Florida Stories: A Walking Tour of St. Augustine

    Tom Scherberger

    Want to explore the cultural, historical, and architectural treasures of St. Augustine, Fla.? There’s an app for that.

    Just go to Florida Stories Walking Tours, and download the app created by the Florida Humanities Council.

    With this app you can learn, at your own pace and on your own schedule, what some of Florida’s most unique towns and cities have to offer.

    Here’s an overview of what you can experience via the St. Augustine app:

    Where: Lincolnville, St. Augustine
    Number of stops: 10
    Total time: 90 minutes
    Author: Susan Parker, Ph.D., Executive Director, St. Augustine Historical Society
    Start: Lincolnville Museum and Cultural Center

    Overview

    Founded in 1565 by Spanish explorers, St. Augustine is the oldest continuously occupied European-established city in the United States.

    With all that history, it’s easy to overlook the concentration of Victorian-era homes southwest of the Bridge of Lions and the Cathedral Basilica.

    Lincolnville, formed by freed slaves after the Civil War, was a thriving middle-class community of black property owners during the Jim Crow era of segregation in the early 20th Century and became a hotbed of the Civil Rights Movement.

    You can check out other aspects of St.

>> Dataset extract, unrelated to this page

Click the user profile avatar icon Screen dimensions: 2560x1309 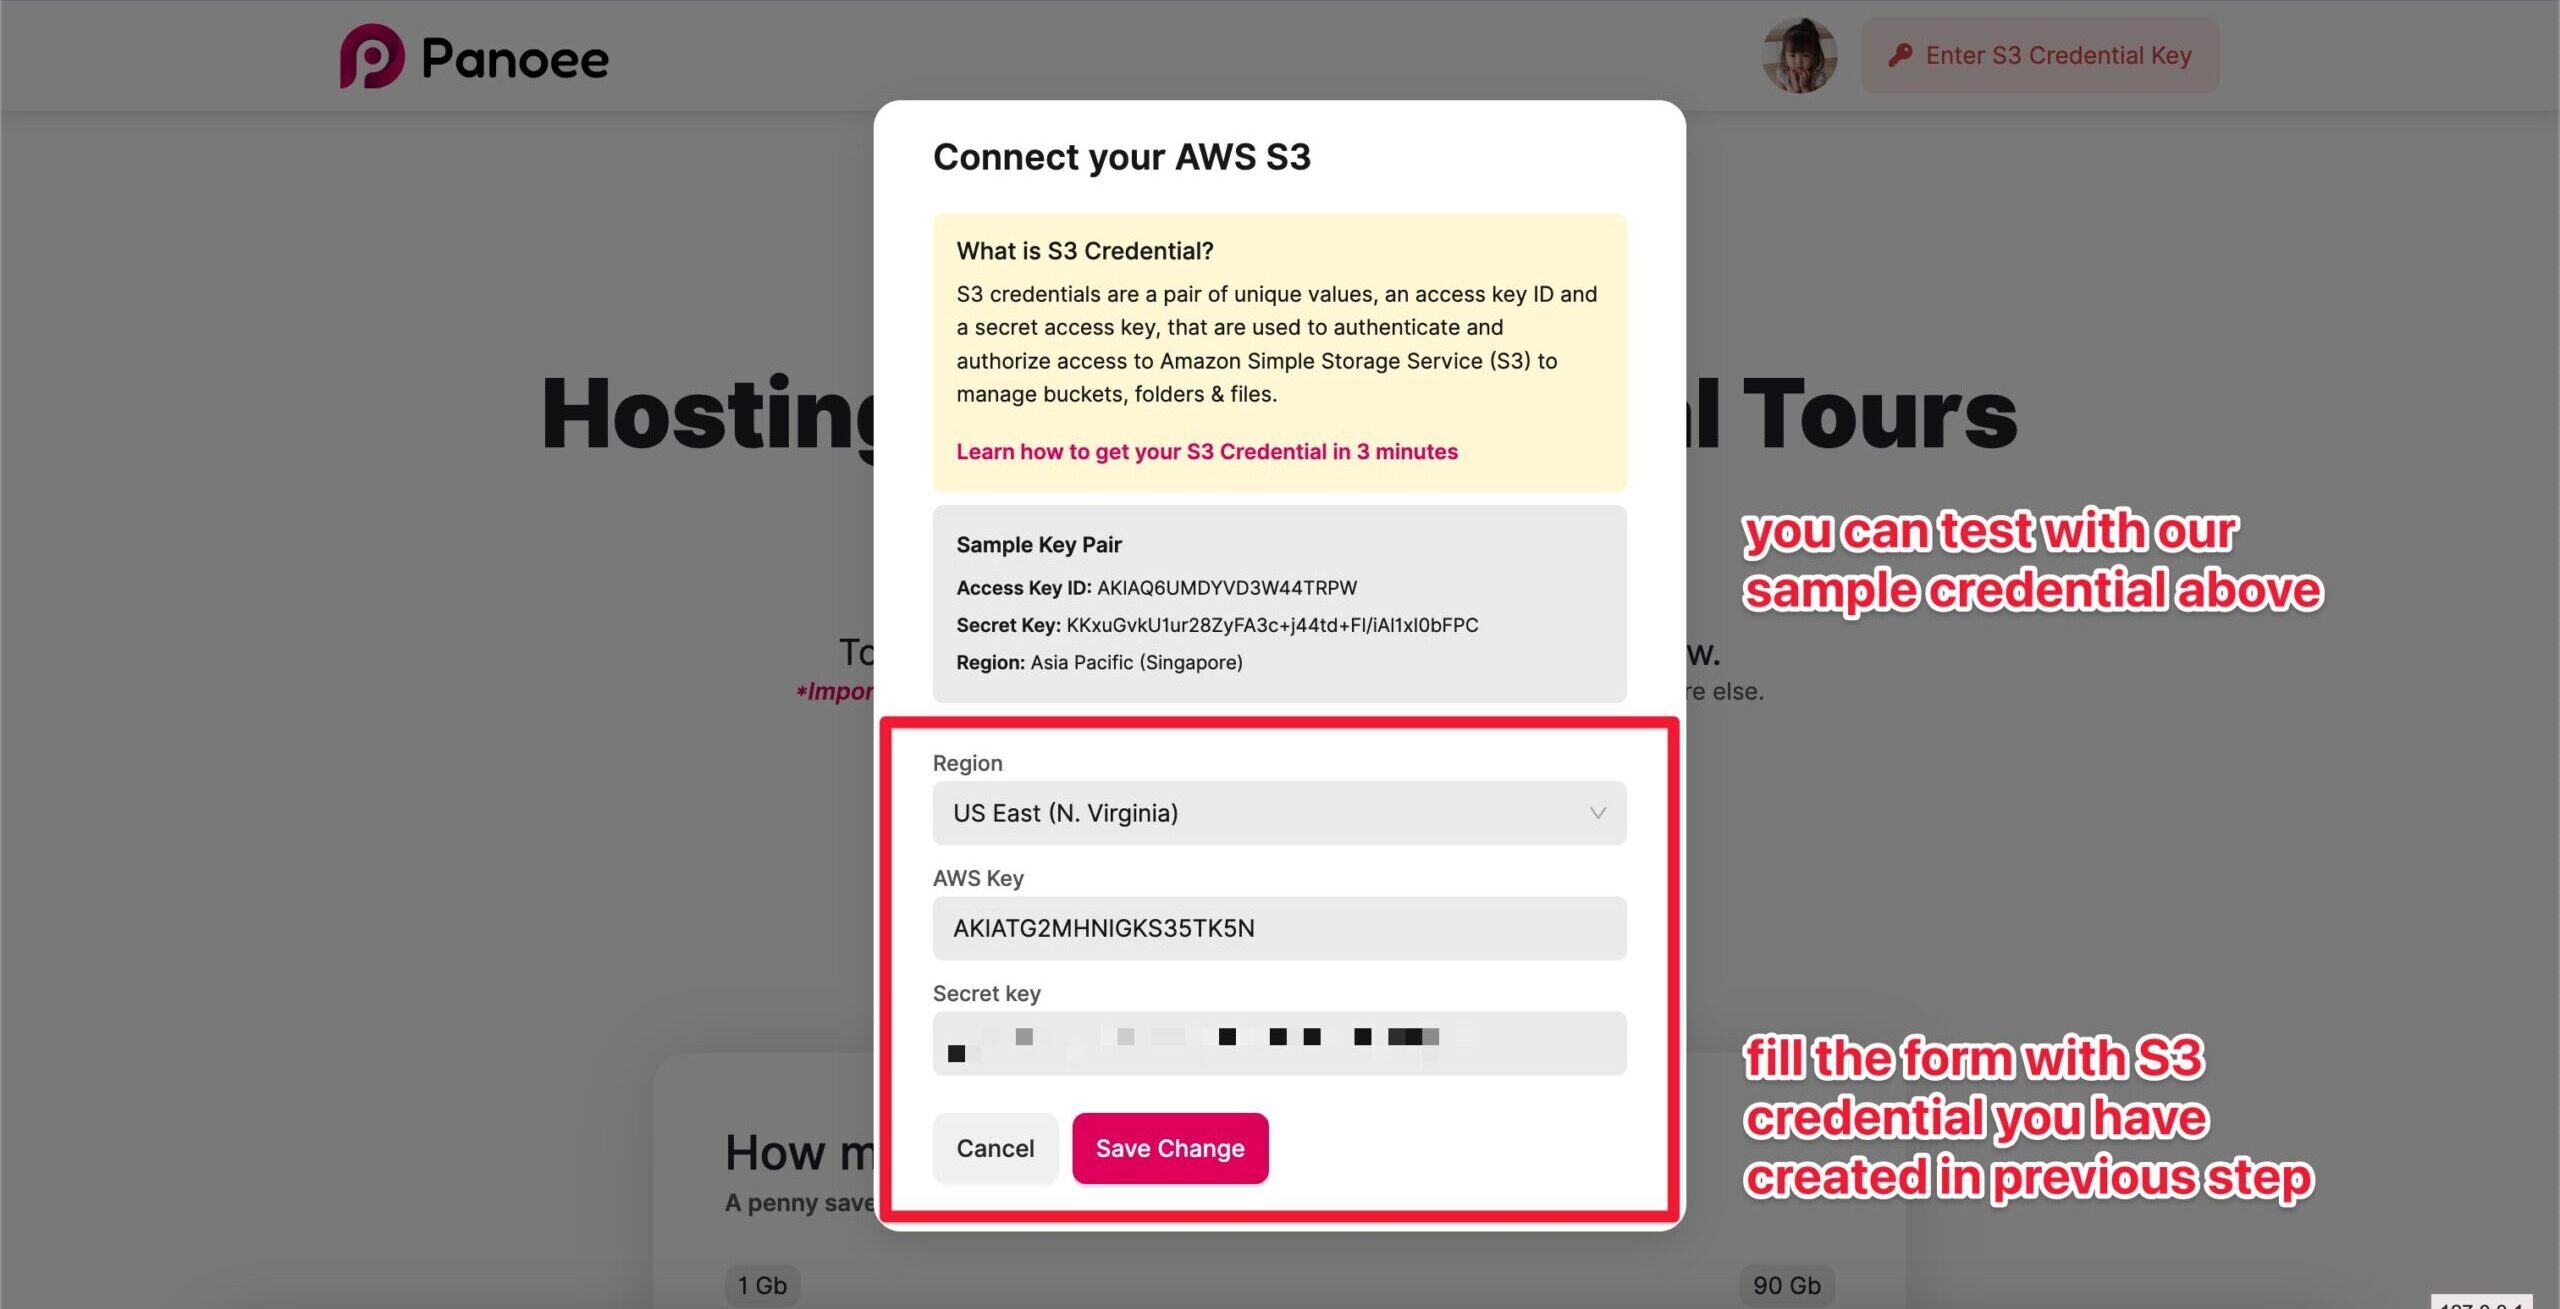[x=1799, y=55]
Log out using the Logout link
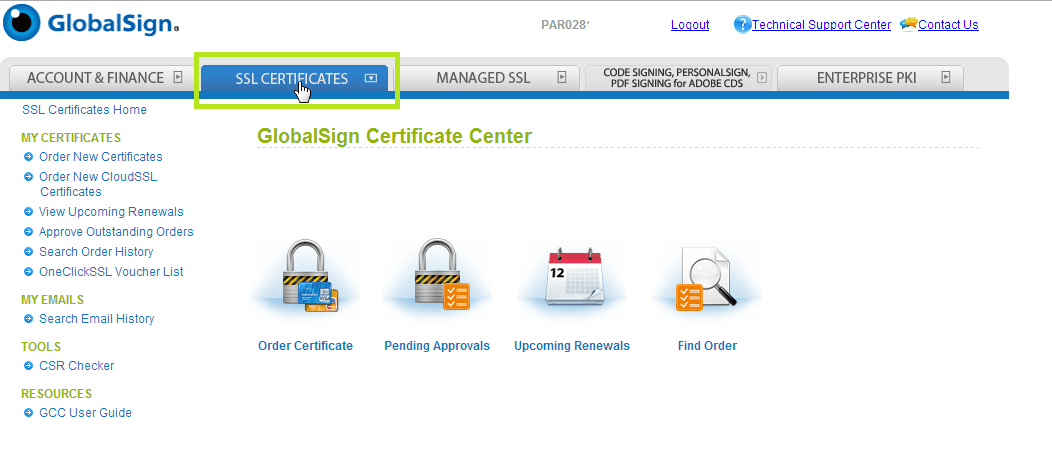1052x455 pixels. 690,25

Augustine through Florida Stories Walking Tours: Colonial period, the Gilded Age and the area South of the Plaza.

    Highlights

    The tour starts at the former Excelsior High School, now the Lincolnville Museum and Cultural Center, many of whose alumni became leaders of the local Civil Rights movement.

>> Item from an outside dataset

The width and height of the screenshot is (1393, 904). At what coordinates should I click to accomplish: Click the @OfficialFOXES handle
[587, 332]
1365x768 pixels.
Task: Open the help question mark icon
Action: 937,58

    St. Benedict the Moor School is where three Sisters of St. Joseph were arrested in 1916 for violating a state law forbidding white people from teaching blacks, even though they had had been doing it for a half-century after arriving in the city from France to teach newly freed black children.

    Lincolnville Public Library was established in the 1940s after a black child was prevented from borrowing a book at the St. Augustine Free Public Library, and became a training center for Civil Rights protesters.

    The modest, red-brick St. Paul’s AME Church is where Martin Luther King Jr. spoke in May 1964 before a Civil Rights march.

    Notable Characters

    Martin Luther King Jr., Ralph Abernathy, Hosea Williams and Andrew Young Jr. all came to St. Augustine to participate in Civil Rights demonstrations.

    Reverend Thomas Wright of St Mary's Baptist Church trained Civil Rights protesters in non-violent actions.

    Jackie Robinson, the first black Major League Baseball player, spoke at St. Paul’s AME Church in June 1964.

    Fast Fact

    St. Augustine was where Martin Luther King Jr.’s only arrest in Florida occurred, when he attempted a sit-in at the Monson Motor Lodge.

    Things to Do

    St. Augustine is more than 450 years old but it is no time capsule.

    Visitors quickly discover why this city of 14,000 people has been named one of the most livable in the U.S.: its historic downtown features cozy cafes, bars and shops along narrow, cobblestone streets.

    No history buff should miss the Castillo de San Marcos National Monument, the oldest masonry fort in the continental U.S. located on the western shore of Matanzas Bay.

    The Cathedral Basilica of St. Augustine, completed in 1797, is the oldest Christian congregation in the United States and the oldest church building in Florida.

    For a small city, St. Augustine abounds with great restaurants. For fresh seafood in a casual setting, check out Catch 27. A little off the beaten path, the Ice Plant is known for hand-crafted cocktails as well as farm-fresh dining.